Edit the entries from the line with "Given: Click the" through the end of the entries by replacing "divider line" with "separator" and leaving everything else unchanged. Leave the pictures out of your answer.

Entries from a pointing dataset
* BEGIN *
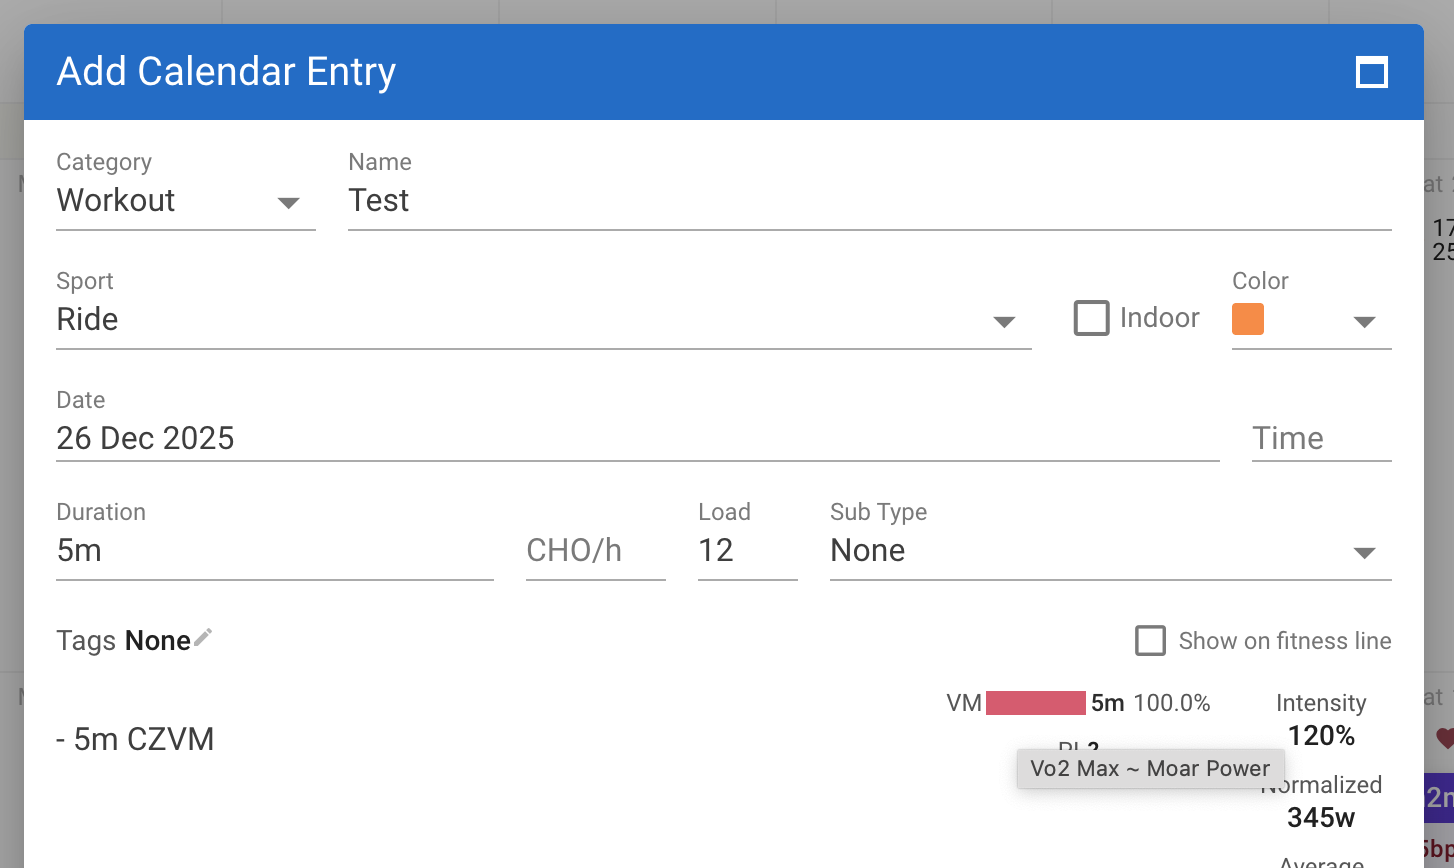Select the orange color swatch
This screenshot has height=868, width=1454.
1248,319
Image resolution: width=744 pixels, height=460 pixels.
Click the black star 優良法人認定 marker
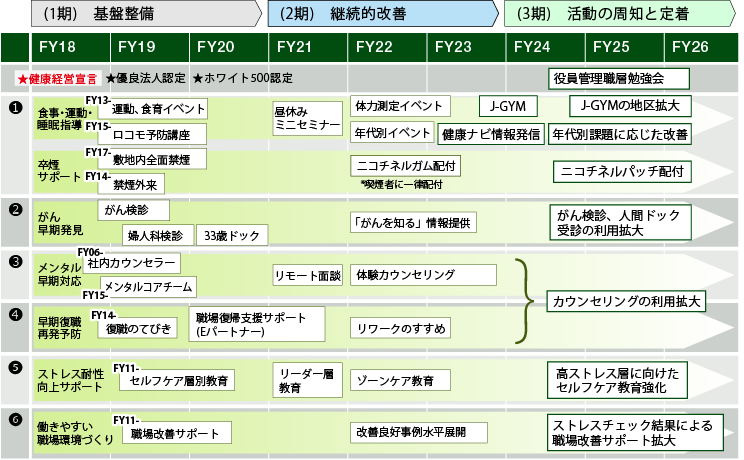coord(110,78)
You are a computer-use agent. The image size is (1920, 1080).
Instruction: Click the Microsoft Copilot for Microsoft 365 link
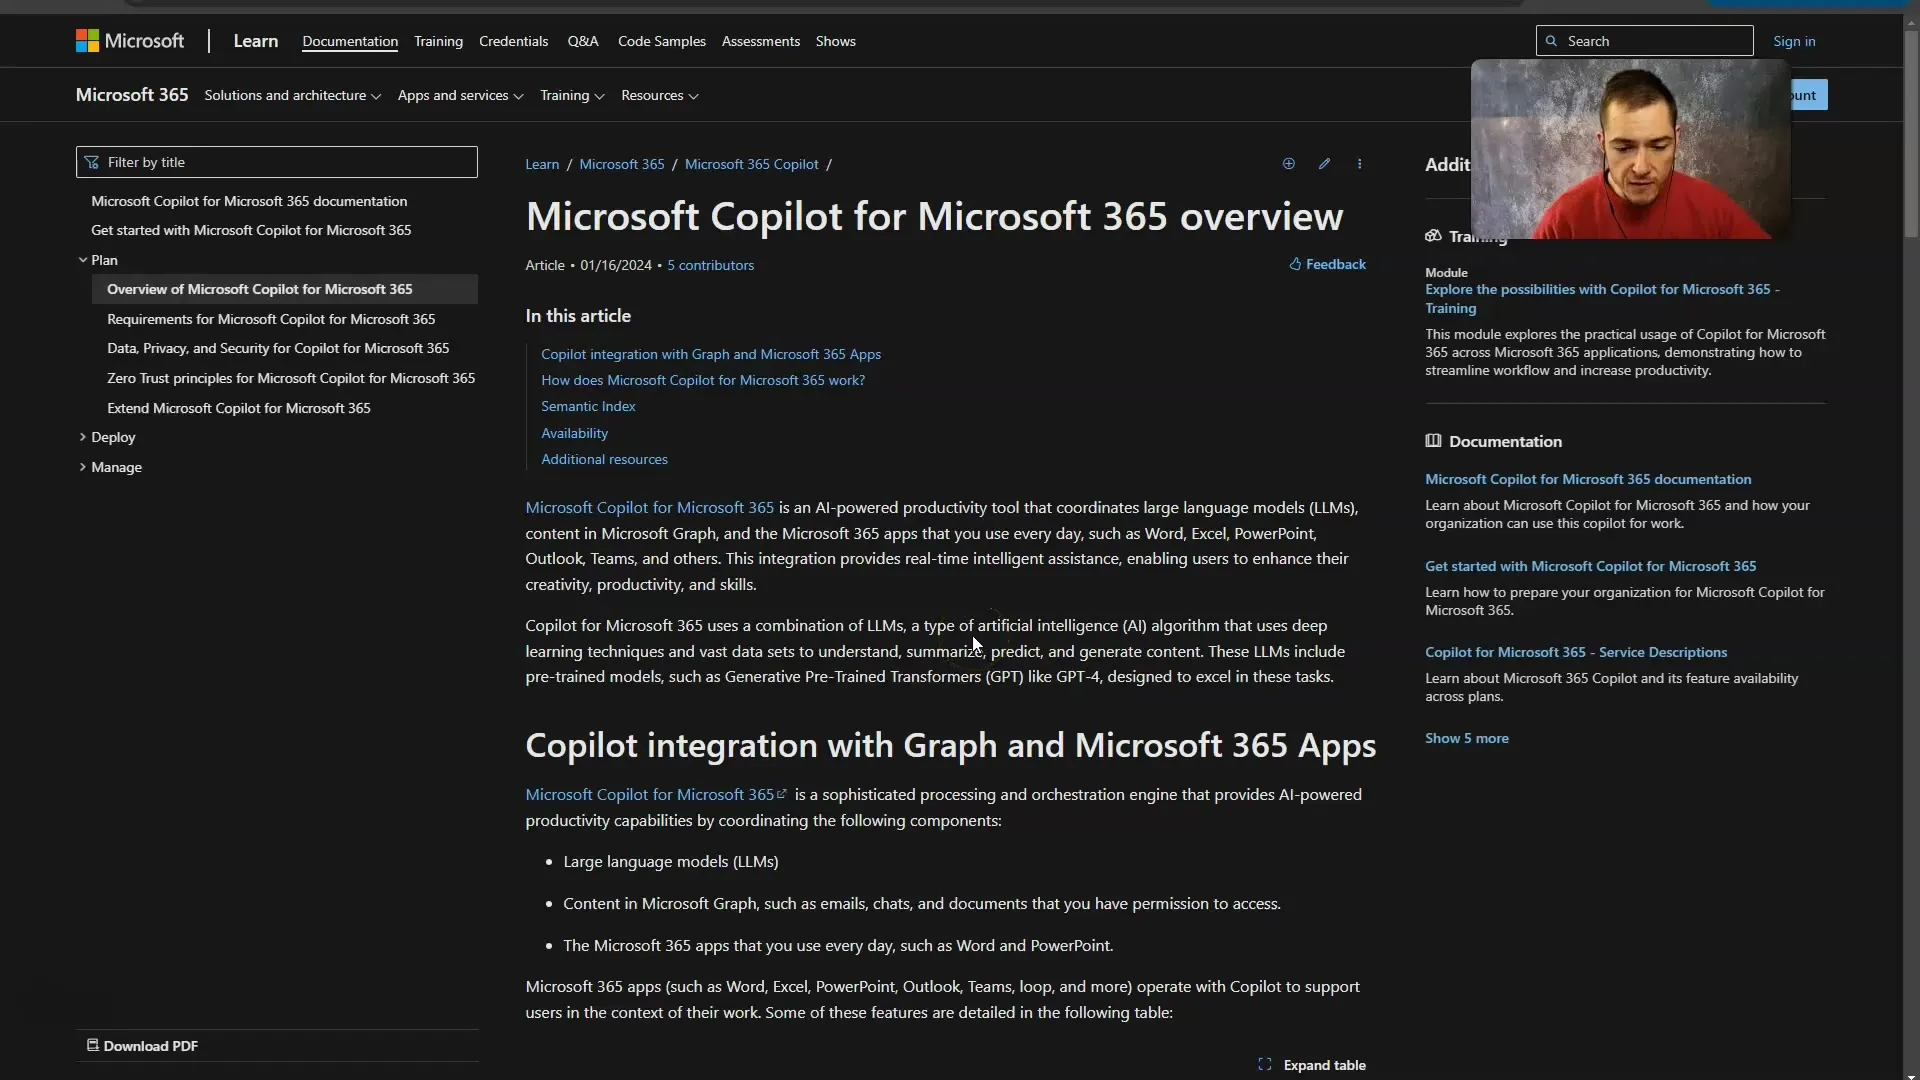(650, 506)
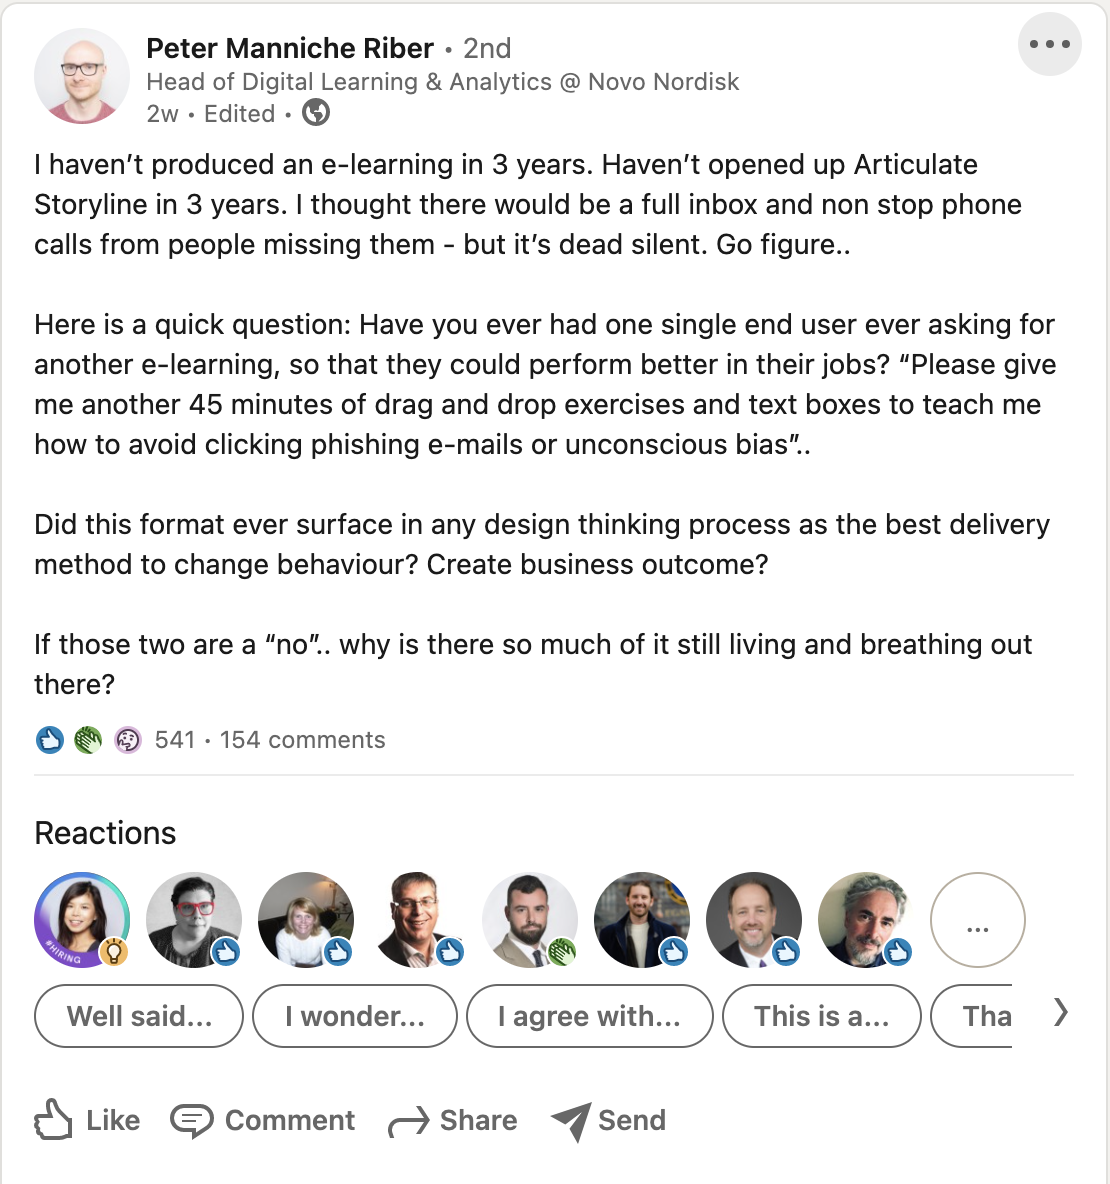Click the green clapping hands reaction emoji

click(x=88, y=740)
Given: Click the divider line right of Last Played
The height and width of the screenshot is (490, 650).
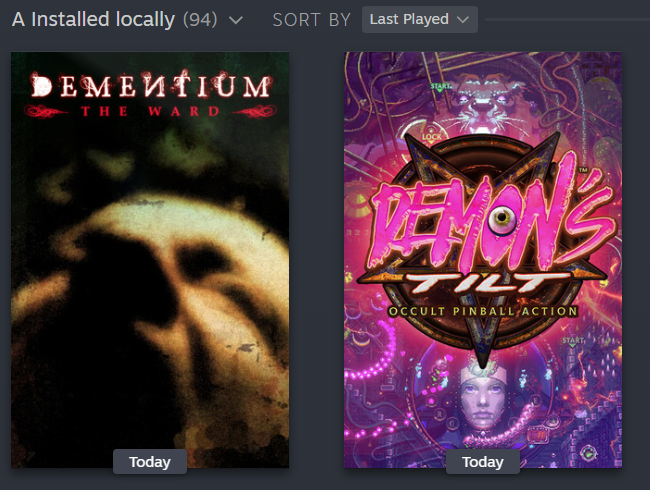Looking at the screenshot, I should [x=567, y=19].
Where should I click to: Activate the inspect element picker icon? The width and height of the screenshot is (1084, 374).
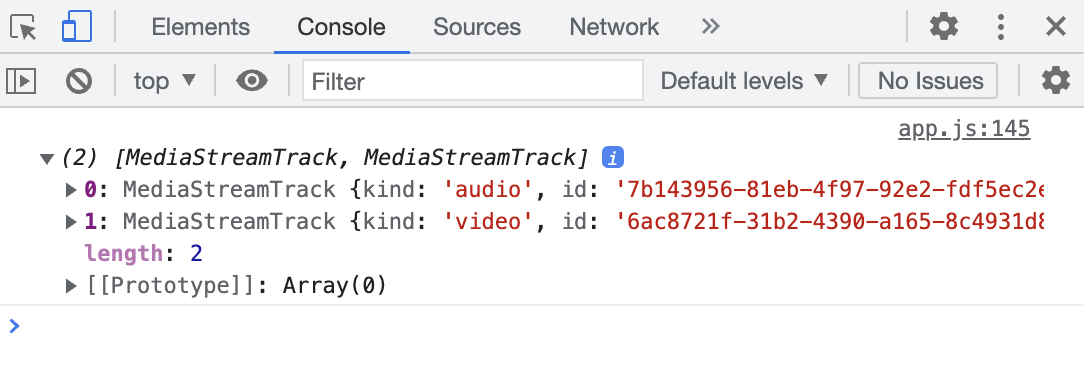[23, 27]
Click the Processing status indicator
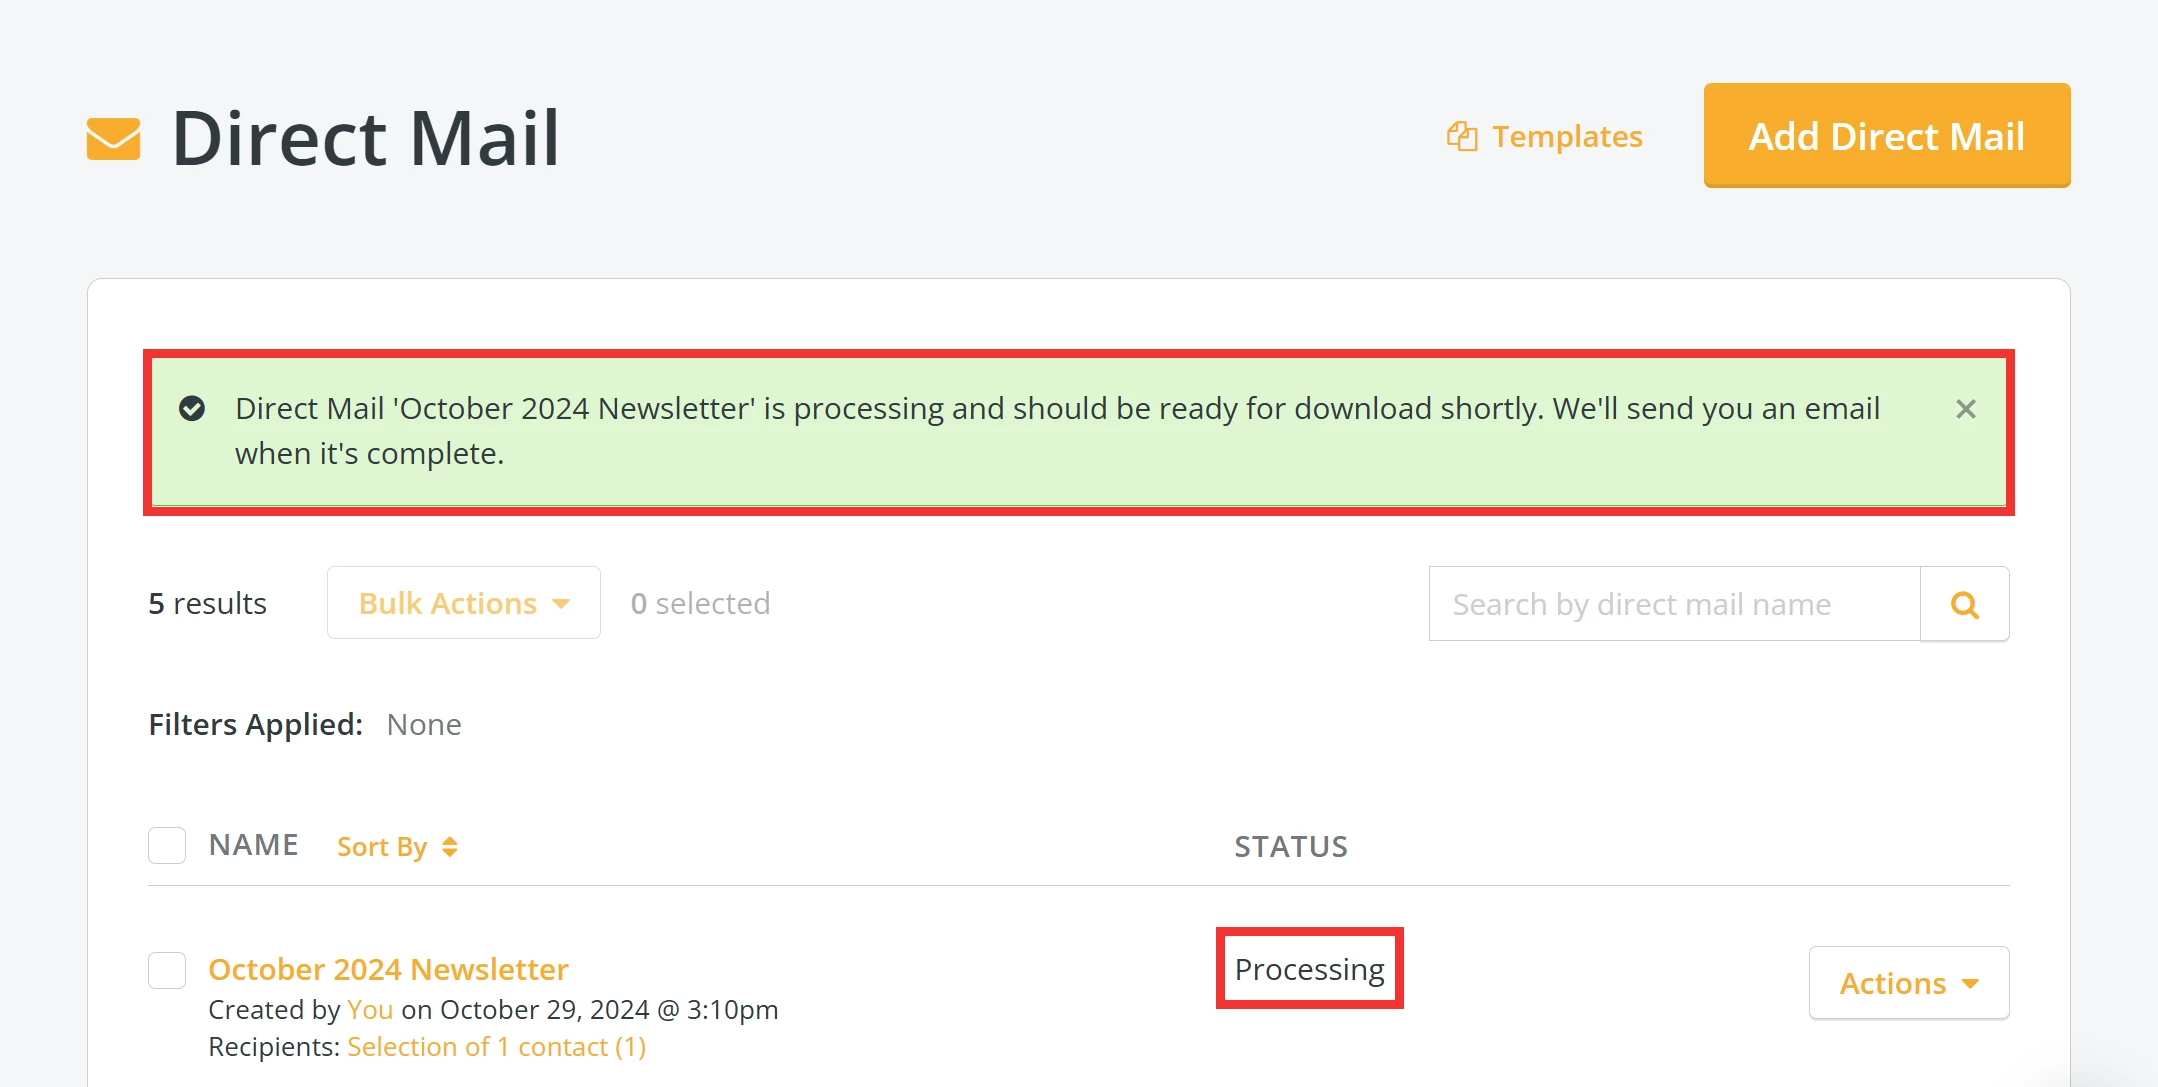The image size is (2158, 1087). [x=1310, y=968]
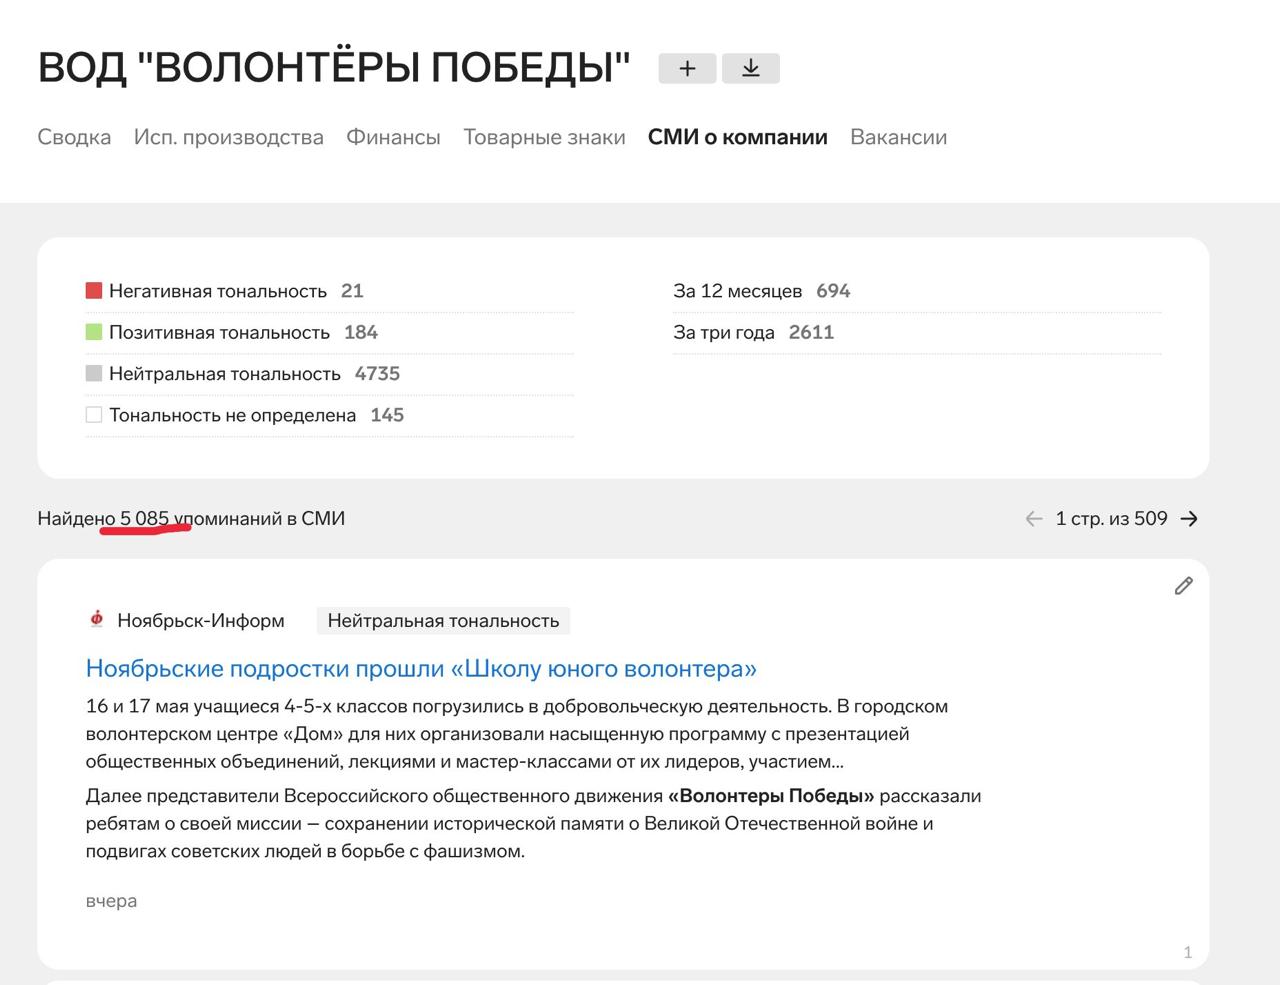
* END *
THE ANSWER:
Given: Click the separator right of Last Played
The height and width of the screenshot is (490, 650).
Looking at the screenshot, I should [x=567, y=19].
Where should I click to: Activate the inspect element picker icon? The width and height of the screenshot is (1084, 374).
[23, 27]
Click the Processing status indicator
The image size is (2158, 1087). [x=1310, y=968]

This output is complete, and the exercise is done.